--- START ---

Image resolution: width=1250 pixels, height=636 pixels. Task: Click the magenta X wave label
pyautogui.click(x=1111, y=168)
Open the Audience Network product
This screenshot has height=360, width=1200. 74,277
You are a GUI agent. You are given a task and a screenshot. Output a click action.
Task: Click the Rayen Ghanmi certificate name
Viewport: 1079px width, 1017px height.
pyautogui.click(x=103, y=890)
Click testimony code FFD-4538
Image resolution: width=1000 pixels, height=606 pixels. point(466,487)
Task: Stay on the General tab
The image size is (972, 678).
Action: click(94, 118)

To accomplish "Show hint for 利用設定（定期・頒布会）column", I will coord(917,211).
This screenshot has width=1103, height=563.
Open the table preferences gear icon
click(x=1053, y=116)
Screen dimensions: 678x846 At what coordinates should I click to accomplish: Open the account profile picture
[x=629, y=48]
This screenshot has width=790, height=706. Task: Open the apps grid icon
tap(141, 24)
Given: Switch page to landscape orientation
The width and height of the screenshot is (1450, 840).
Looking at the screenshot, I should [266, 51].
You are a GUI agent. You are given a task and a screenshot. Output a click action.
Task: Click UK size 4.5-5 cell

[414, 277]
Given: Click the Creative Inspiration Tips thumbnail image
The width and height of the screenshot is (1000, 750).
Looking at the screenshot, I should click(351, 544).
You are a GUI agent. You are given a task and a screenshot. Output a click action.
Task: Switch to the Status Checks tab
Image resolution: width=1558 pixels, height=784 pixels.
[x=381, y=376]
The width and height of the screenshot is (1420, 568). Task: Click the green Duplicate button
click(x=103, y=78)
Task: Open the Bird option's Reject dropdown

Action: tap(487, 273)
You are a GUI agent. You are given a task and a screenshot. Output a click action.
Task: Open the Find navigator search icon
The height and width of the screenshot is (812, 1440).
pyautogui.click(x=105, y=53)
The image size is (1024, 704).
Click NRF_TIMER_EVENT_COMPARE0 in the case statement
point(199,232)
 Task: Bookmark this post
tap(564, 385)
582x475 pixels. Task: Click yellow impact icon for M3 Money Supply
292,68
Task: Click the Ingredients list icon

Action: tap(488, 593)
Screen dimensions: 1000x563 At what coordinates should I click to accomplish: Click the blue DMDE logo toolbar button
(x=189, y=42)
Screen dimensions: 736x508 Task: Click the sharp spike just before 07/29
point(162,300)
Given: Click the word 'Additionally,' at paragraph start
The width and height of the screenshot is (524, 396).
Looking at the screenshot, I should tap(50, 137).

--- END ---

The answer must hold exactly the lines of the entries above, from the first line through the line that contains "Task: Click the Rayen Ghanmi certificate name", and no others.

Image resolution: width=1250 pixels, height=636 pixels. Task: Click the magenta X wave label
pyautogui.click(x=1111, y=168)
Open the Audience Network product
This screenshot has height=360, width=1200. 74,277
You are a GUI agent. You are given a task and a screenshot. Output a click action.
Task: Click the Rayen Ghanmi certificate name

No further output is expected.